→ **SUPPLIED RECORDS**:
+--

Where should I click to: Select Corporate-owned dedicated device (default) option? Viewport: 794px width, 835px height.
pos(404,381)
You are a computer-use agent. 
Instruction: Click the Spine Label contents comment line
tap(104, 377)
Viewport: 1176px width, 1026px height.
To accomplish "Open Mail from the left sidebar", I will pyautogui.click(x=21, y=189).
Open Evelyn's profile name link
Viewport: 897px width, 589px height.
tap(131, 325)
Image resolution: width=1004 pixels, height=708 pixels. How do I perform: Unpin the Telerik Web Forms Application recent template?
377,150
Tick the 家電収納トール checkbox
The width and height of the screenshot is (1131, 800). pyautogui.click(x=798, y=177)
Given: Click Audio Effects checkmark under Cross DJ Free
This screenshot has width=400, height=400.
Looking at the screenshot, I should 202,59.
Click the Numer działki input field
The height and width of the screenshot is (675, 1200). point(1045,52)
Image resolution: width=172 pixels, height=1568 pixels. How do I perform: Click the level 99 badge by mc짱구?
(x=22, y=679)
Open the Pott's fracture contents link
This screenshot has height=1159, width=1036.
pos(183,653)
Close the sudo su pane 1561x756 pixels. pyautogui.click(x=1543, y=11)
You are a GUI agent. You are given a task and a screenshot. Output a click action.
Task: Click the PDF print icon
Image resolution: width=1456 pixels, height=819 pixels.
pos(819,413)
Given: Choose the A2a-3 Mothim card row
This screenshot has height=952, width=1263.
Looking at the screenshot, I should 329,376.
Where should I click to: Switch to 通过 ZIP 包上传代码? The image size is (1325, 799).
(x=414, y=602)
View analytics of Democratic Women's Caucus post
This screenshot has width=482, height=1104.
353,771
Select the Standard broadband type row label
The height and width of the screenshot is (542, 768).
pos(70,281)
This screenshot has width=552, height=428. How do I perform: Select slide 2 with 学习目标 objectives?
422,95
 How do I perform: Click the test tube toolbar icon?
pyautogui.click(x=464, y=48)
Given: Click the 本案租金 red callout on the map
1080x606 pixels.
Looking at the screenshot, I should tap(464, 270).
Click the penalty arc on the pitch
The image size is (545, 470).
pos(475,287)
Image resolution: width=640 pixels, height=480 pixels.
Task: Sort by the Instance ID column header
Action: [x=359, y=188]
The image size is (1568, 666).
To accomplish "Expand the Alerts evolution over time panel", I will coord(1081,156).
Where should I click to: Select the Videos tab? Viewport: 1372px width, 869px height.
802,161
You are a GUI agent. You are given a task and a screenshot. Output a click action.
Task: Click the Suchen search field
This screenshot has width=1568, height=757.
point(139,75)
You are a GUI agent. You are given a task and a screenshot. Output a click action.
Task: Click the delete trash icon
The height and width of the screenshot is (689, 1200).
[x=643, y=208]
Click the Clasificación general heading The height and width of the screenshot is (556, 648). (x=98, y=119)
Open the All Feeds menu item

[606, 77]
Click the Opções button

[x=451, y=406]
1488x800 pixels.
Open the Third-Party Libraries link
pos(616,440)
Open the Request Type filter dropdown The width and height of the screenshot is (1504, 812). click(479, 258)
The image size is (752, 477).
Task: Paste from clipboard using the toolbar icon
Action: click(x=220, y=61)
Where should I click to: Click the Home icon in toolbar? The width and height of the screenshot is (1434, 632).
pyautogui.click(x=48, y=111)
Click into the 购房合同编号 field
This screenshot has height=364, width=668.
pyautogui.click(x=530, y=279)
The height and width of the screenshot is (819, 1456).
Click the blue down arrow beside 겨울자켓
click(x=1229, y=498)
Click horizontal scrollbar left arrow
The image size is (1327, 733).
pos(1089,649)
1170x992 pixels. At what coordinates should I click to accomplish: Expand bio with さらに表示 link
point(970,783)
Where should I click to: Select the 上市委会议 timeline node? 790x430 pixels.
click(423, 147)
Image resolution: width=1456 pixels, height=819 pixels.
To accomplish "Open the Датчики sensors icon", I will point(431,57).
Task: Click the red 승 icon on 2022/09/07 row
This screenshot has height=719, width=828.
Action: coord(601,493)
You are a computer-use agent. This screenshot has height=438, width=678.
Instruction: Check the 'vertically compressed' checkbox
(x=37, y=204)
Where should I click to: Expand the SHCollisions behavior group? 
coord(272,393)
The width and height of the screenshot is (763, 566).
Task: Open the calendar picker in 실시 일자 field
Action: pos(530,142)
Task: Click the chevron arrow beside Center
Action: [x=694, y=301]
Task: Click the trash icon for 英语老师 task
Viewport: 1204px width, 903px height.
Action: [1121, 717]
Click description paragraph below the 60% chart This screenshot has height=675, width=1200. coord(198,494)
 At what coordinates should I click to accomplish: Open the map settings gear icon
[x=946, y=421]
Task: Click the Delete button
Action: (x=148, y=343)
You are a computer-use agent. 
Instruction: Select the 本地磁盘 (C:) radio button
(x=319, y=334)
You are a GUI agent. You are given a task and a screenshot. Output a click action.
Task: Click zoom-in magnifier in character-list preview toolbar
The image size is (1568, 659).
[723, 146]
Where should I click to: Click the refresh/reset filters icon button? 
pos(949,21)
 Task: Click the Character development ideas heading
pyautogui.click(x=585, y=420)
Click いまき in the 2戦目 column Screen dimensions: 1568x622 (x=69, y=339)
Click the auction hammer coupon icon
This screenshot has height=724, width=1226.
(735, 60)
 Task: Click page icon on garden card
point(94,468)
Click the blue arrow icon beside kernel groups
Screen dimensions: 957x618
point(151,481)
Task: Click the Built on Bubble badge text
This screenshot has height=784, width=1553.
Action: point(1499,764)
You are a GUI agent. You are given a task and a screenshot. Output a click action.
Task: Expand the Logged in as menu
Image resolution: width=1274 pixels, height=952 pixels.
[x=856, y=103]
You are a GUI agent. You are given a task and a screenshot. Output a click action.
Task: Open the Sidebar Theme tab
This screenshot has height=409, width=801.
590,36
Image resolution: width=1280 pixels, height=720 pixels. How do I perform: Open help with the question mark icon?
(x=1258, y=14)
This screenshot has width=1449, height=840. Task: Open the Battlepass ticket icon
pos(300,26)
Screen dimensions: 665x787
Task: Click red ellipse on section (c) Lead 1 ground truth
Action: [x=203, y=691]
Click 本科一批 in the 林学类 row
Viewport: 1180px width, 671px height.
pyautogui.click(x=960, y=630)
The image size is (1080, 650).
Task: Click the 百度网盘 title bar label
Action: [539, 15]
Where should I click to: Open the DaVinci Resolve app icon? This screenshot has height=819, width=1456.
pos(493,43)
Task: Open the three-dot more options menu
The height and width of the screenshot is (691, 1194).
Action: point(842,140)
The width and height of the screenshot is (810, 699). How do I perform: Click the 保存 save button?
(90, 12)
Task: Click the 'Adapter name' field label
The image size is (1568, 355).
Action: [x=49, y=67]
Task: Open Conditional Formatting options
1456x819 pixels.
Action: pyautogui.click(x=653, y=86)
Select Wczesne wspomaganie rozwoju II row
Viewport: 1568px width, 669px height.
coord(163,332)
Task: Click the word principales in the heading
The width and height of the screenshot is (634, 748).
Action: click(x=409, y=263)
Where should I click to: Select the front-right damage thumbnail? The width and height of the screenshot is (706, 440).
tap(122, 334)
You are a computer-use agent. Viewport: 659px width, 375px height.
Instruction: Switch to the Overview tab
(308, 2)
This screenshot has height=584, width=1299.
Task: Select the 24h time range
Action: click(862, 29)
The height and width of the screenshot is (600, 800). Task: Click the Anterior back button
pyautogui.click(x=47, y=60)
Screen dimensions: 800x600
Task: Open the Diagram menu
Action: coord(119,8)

+--

→ **TASK DETAILS**: Put every line of the listing above into a Markdown table with two columns, No. and Text, leaving out blank lines. Number the rows in order in the No. column and place each line in the Text column.

→ **EXERCISE OUTPUT**:
| No. | Text |
|---|---|
| 1 | Where should I click to: Select Corporate-owned dedicated device (default) option? Viewport: 794px width, 835px height. |
| 2 | pos(404,381) |
| 3 | You are a computer-use agent.  |
| 4 | Instruction: Click the Spine Label contents comment line |
| 5 | tap(104, 377) |
| 6 | Viewport: 1176px width, 1026px height. |
| 7 | To accomplish "Open Mail from the left sidebar", I will pyautogui.click(x=21, y=189). |
| 8 | Open Evelyn's profile name link |
| 9 | Viewport: 897px width, 589px height. |
| 10 | tap(131, 325) |
| 11 | Image resolution: width=1004 pixels, height=708 pixels. How do I perform: Unpin the Telerik Web Forms Application recent template? |
| 12 | 377,150 |
| 13 | Tick the 家電収納トール checkbox |
| 14 | The width and height of the screenshot is (1131, 800). pyautogui.click(x=798, y=177) |
| 15 | Given: Click Audio Effects checkmark under Cross DJ Free |
| 16 | This screenshot has width=400, height=400. |
| 17 | Looking at the screenshot, I should 202,59. |
| 18 | Click the Numer działki input field |
| 19 | The height and width of the screenshot is (675, 1200). point(1045,52) |
| 20 | Image resolution: width=172 pixels, height=1568 pixels. How do I perform: Click the level 99 badge by mc짱구? |
| 21 | (x=22, y=679) |
| 22 | Open the Pott's fracture contents link |
| 23 | This screenshot has height=1159, width=1036. |
| 24 | pos(183,653) |
| 25 | Close the sudo su pane 1561x756 pixels. pyautogui.click(x=1543, y=11) |
| 26 | You are a GUI agent. You are given a task and a screenshot. Output a click action. |
| 27 | Task: Click the PDF print icon |
| 28 | Image resolution: width=1456 pixels, height=819 pixels. |
| 29 | pos(819,413) |
| 30 | Given: Choose the A2a-3 Mothim card row |
| 31 | This screenshot has height=952, width=1263. |
| 32 | Looking at the screenshot, I should 329,376. |
| 33 | Where should I click to: Switch to 通过 ZIP 包上传代码? The image size is (1325, 799). |
| 34 | (x=414, y=602) |
| 35 | View analytics of Democratic Women's Caucus post |
| 36 | This screenshot has width=482, height=1104. |
| 37 | 353,771 |
| 38 | Select the Standard broadband type row label |
| 39 | The height and width of the screenshot is (542, 768). |
| 40 | pos(70,281) |
| 41 | This screenshot has width=552, height=428. How do I perform: Select slide 2 with 学习目标 objectives? |
| 42 | 422,95 |
| 43 |  How do I perform: Click the test tube toolbar icon? |
| 44 | pyautogui.click(x=464, y=48) |
| 45 | Given: Click the 本案租金 red callout on the map |
| 46 | 1080x606 pixels. |
| 47 | Looking at the screenshot, I should tap(464, 270). |
| 48 | Click the penalty arc on the pitch |
| 49 | The image size is (545, 470). |
| 50 | pos(475,287) |
| 51 | Image resolution: width=640 pixels, height=480 pixels. |
| 52 | Task: Sort by the Instance ID column header |
| 53 | Action: [x=359, y=188] |
| 54 | The image size is (1568, 666). |
| 55 | To accomplish "Expand the Alerts evolution over time panel", I will coord(1081,156). |
| 56 | Where should I click to: Select the Videos tab? Viewport: 1372px width, 869px height. |
| 57 | 802,161 |
| 58 | You are a GUI agent. You are given a task and a screenshot. Output a click action. |
| 59 | Task: Click the Suchen search field |
| 60 | This screenshot has width=1568, height=757. |
| 61 | point(139,75) |
| 62 | You are a GUI agent. You are given a task and a screenshot. Output a click action. |
| 63 | Task: Click the delete trash icon |
| 64 | The height and width of the screenshot is (689, 1200). |
| 65 | [x=643, y=208] |
| 66 | Click the Clasificación general heading The height and width of the screenshot is (556, 648). (x=98, y=119) |
| 67 | Open the All Feeds menu item |
| 68 | [606, 77] |
| 69 | Click the Opções button |
| 70 | [x=451, y=406] |
| 71 | 1488x800 pixels. |
| 72 | Open the Third-Party Libraries link |
| 73 | pos(616,440) |
| 74 | Open the Request Type filter dropdown The width and height of the screenshot is (1504, 812). click(479, 258) |
| 75 | The image size is (752, 477). |
| 76 | Task: Paste from clipboard using the toolbar icon |
| 77 | Action: click(x=220, y=61) |
| 78 | Where should I click to: Click the Home icon in toolbar? The width and height of the screenshot is (1434, 632). |
| 79 | pyautogui.click(x=48, y=111) |
| 80 | Click into the 购房合同编号 field |
| 81 | This screenshot has height=364, width=668. |
| 82 | pyautogui.click(x=530, y=279) |
| 83 | The height and width of the screenshot is (819, 1456). |
| 84 | Click the blue down arrow beside 겨울자켓 |
| 85 | click(x=1229, y=498) |
| 86 | Click horizontal scrollbar left arrow |
| 87 | The image size is (1327, 733). |
| 88 | pos(1089,649) |
| 89 | 1170x992 pixels. At what coordinates should I click to accomplish: Expand bio with さらに表示 link |
| 90 | point(970,783) |
| 91 | Where should I click to: Select the 上市委会议 timeline node? 790x430 pixels. |
| 92 | click(423, 147) |
| 93 | Image resolution: width=1456 pixels, height=819 pixels. |
| 94 | To accomplish "Open the Датчики sensors icon", I will point(431,57). |
| 95 | Task: Click the red 승 icon on 2022/09/07 row |
| 96 | This screenshot has height=719, width=828. |
| 97 | Action: coord(601,493) |
| 98 | You are a computer-use agent. This screenshot has height=438, width=678. |
| 99 | Instruction: Check the 'vertically compressed' checkbox |
| 100 | (x=37, y=204) |
| 101 | Where should I click to: Expand the SHCollisions behavior group?  |
| 102 | coord(272,393) |
| 103 | The width and height of the screenshot is (763, 566). |
| 104 | Task: Open the calendar picker in 실시 일자 field |
| 105 | Action: pos(530,142) |
| 106 | Task: Click the chevron arrow beside Center |
| 107 | Action: [x=694, y=301] |
| 108 | Task: Click the trash icon for 英语老师 task |
| 109 | Viewport: 1204px width, 903px height. |
| 110 | Action: [1121, 717] |
| 111 | Click description paragraph below the 60% chart This screenshot has height=675, width=1200. coord(198,494) |
| 112 |  At what coordinates should I click to accomplish: Open the map settings gear icon |
| 113 | [x=946, y=421] |
| 114 | Task: Click the Delete button |
| 115 | Action: (x=148, y=343) |
| 116 | You are a computer-use agent.  |
| 117 | Instruction: Select the 本地磁盘 (C:) radio button |
| 118 | (x=319, y=334) |
| 119 | You are a GUI agent. You are given a task and a screenshot. Output a click action. |
| 120 | Task: Click zoom-in magnifier in character-list preview toolbar |
| 121 | The image size is (1568, 659). |
| 122 | [723, 146] |
| 123 | Where should I click to: Click the refresh/reset filters icon button?  |
| 124 | pos(949,21) |
| 125 |  Task: Click the Character development ideas heading |
| 126 | pyautogui.click(x=585, y=420) |
| 127 | Click いまき in the 2戦目 column Screen dimensions: 1568x622 (x=69, y=339) |
| 128 | Click the auction hammer coupon icon |
| 129 | This screenshot has height=724, width=1226. |
| 130 | (735, 60) |
| 131 |  Task: Click page icon on garden card |
| 132 | point(94,468) |
| 133 | Click the blue arrow icon beside kernel groups |
| 134 | Screen dimensions: 957x618 |
| 135 | point(151,481) |
| 136 | Task: Click the Built on Bubble badge text |
| 137 | This screenshot has height=784, width=1553. |
| 138 | Action: point(1499,764) |
| 139 | You are a GUI agent. You are given a task and a screenshot. Output a click action. |
| 140 | Task: Expand the Logged in as menu |
| 141 | Image resolution: width=1274 pixels, height=952 pixels. |
| 142 | [x=856, y=103] |
| 143 | You are a GUI agent. You are given a task and a screenshot. Output a click action. |
| 144 | Task: Open the Sidebar Theme tab |
| 145 | This screenshot has height=409, width=801. |
| 146 | 590,36 |
| 147 | Image resolution: width=1280 pixels, height=720 pixels. How do I perform: Open help with the question mark icon? |
| 148 | (x=1258, y=14) |
| 149 | This screenshot has width=1449, height=840. Task: Open the Battlepass ticket icon |
| 150 | pos(300,26) |
| 151 | Screen dimensions: 665x787 |
| 152 | Task: Click red ellipse on section (c) Lead 1 ground truth |
| 153 | Action: [x=203, y=691] |
| 154 | Click 本科一批 in the 林学类 row |
| 155 | Viewport: 1180px width, 671px height. |
| 156 | pyautogui.click(x=960, y=630) |
| 157 | The image size is (1080, 650). |
| 158 | Task: Click the 百度网盘 title bar label |
| 159 | Action: [539, 15] |
| 160 | Where should I click to: Open the DaVinci Resolve app icon? This screenshot has height=819, width=1456. |
| 161 | pos(493,43) |
| 162 | Task: Open the three-dot more options menu |
| 163 | The height and width of the screenshot is (691, 1194). |
| 164 | Action: point(842,140) |
| 165 | The width and height of the screenshot is (810, 699). How do I perform: Click the 保存 save button? |
| 166 | (90, 12) |
| 167 | Task: Click the 'Adapter name' field label |
| 168 | The image size is (1568, 355). |
| 169 | Action: [x=49, y=67] |
| 170 | Task: Open Conditional Formatting options |
| 171 | 1456x819 pixels. |
| 172 | Action: pyautogui.click(x=653, y=86) |
| 173 | Select Wczesne wspomaganie rozwoju II row |
| 174 | Viewport: 1568px width, 669px height. |
| 175 | coord(163,332) |
| 176 | Task: Click the word principales in the heading |
| 177 | The width and height of the screenshot is (634, 748). |
| 178 | Action: click(x=409, y=263) |
| 179 | Where should I click to: Select the front-right damage thumbnail? The width and height of the screenshot is (706, 440). |
| 180 | tap(122, 334) |
| 181 | You are a computer-use agent. Viewport: 659px width, 375px height. |
| 182 | Instruction: Switch to the Overview tab |
| 183 | (308, 2) |
| 184 | This screenshot has height=584, width=1299. |
| 185 | Task: Select the 24h time range |
| 186 | Action: click(862, 29) |
| 187 | The height and width of the screenshot is (600, 800). Task: Click the Anterior back button |
| 188 | pyautogui.click(x=47, y=60) |
| 189 | Screen dimensions: 800x600 |
| 190 | Task: Open the Diagram menu |
| 191 | Action: coord(119,8) |